* _Aim of the exercise_
Transcribe the entire listing below exactly.

* _Material for the task_

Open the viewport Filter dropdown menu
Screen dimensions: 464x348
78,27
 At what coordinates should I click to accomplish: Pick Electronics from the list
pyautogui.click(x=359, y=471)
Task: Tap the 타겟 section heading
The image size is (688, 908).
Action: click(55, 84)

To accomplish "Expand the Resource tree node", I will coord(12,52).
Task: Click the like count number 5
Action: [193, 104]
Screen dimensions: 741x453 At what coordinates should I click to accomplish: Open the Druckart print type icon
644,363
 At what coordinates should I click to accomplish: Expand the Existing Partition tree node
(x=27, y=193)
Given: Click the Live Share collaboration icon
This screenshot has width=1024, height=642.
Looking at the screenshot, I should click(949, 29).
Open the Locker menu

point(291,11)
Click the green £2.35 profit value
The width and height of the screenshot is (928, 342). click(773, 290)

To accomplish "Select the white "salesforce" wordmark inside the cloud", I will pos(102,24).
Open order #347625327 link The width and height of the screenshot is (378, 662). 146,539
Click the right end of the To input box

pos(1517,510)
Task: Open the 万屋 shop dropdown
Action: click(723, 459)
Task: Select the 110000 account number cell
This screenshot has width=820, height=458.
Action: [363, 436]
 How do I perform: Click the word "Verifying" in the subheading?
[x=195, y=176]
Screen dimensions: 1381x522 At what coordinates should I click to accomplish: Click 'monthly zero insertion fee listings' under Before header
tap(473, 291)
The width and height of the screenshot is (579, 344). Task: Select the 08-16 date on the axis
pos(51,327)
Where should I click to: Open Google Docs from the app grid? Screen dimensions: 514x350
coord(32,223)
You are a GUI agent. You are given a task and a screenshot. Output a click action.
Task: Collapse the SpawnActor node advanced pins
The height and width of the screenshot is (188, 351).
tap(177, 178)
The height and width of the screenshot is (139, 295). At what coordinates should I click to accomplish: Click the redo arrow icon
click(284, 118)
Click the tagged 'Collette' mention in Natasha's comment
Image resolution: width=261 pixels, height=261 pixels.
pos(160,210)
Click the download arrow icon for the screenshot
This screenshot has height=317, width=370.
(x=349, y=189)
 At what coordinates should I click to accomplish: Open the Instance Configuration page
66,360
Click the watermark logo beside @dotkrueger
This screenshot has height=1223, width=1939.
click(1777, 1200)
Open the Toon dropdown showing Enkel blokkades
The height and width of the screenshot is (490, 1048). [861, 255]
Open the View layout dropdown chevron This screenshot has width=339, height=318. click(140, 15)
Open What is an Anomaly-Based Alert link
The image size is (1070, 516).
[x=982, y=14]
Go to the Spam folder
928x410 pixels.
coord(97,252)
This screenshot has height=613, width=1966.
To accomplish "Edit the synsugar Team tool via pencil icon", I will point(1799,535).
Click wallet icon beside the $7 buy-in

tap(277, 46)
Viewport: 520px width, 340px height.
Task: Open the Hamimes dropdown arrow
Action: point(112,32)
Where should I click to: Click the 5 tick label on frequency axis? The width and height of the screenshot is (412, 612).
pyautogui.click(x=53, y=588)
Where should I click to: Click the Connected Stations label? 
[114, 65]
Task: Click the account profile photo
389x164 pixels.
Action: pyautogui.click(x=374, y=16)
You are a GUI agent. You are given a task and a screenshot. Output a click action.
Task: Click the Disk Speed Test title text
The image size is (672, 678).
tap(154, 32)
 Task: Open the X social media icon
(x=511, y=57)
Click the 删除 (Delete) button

* _Answer section_
Open the viewport Filter dropdown menu
Screen dimensions: 464x348
78,27
 At what coordinates should I click to accomplish: Pick Electronics from the list
pyautogui.click(x=359, y=471)
Task: Tap the 타겟 section heading
The image size is (688, 908).
Action: click(55, 84)

To accomplish "Expand the Resource tree node", I will coord(12,52).
Task: Click the like count number 5
Action: [193, 104]
Screen dimensions: 741x453 At what coordinates should I click to accomplish: Open the Druckart print type icon
644,363
 At what coordinates should I click to accomplish: Expand the Existing Partition tree node
(x=27, y=193)
Given: Click the Live Share collaboration icon
This screenshot has width=1024, height=642.
Looking at the screenshot, I should click(949, 29).
Open the Locker menu

point(291,11)
Click the green £2.35 profit value
The width and height of the screenshot is (928, 342). click(773, 290)

To accomplish "Select the white "salesforce" wordmark inside the cloud", I will pos(102,24).
Open order #347625327 link The width and height of the screenshot is (378, 662). 146,539
Click the right end of the To input box

pos(1517,510)
Task: Open the 万屋 shop dropdown
Action: click(723, 459)
Task: Select the 110000 account number cell
This screenshot has width=820, height=458.
Action: [363, 436]
 How do I perform: Click the word "Verifying" in the subheading?
[x=195, y=176]
Screen dimensions: 1381x522 At what coordinates should I click to accomplish: Click 'monthly zero insertion fee listings' under Before header
tap(473, 291)
The width and height of the screenshot is (579, 344). Task: Select the 08-16 date on the axis
pos(51,327)
Where should I click to: Open Google Docs from the app grid? Screen dimensions: 514x350
coord(32,223)
You are a GUI agent. You are given a task and a screenshot. Output a click action.
Task: Collapse the SpawnActor node advanced pins
The height and width of the screenshot is (188, 351).
tap(177, 178)
The height and width of the screenshot is (139, 295). At what coordinates should I click to accomplish: Click the redo arrow icon
click(284, 118)
Click the tagged 'Collette' mention in Natasha's comment
Image resolution: width=261 pixels, height=261 pixels.
pos(160,210)
Click the download arrow icon for the screenshot
This screenshot has height=317, width=370.
(x=349, y=189)
 At what coordinates should I click to accomplish: Open the Instance Configuration page
66,360
Click the watermark logo beside @dotkrueger
This screenshot has height=1223, width=1939.
click(1777, 1200)
Open the Toon dropdown showing Enkel blokkades
The height and width of the screenshot is (490, 1048). [861, 255]
Open the View layout dropdown chevron This screenshot has width=339, height=318. click(140, 15)
Open What is an Anomaly-Based Alert link
The image size is (1070, 516).
[x=982, y=14]
Go to the Spam folder
928x410 pixels.
coord(97,252)
This screenshot has height=613, width=1966.
To accomplish "Edit the synsugar Team tool via pencil icon", I will point(1799,535).
Click wallet icon beside the $7 buy-in

tap(277, 46)
Viewport: 520px width, 340px height.
Task: Open the Hamimes dropdown arrow
Action: point(112,32)
Where should I click to: Click the 5 tick label on frequency axis? The width and height of the screenshot is (412, 612).
pyautogui.click(x=53, y=588)
Where should I click to: Click the Connected Stations label? 
[114, 65]
Task: Click the account profile photo
389x164 pixels.
Action: pyautogui.click(x=374, y=16)
You are a GUI agent. You are given a task and a screenshot. Output a click action.
Task: Click the Disk Speed Test title text
The image size is (672, 678).
tap(154, 32)
 Task: Open the X social media icon
(x=511, y=57)
Click the 删除 (Delete) button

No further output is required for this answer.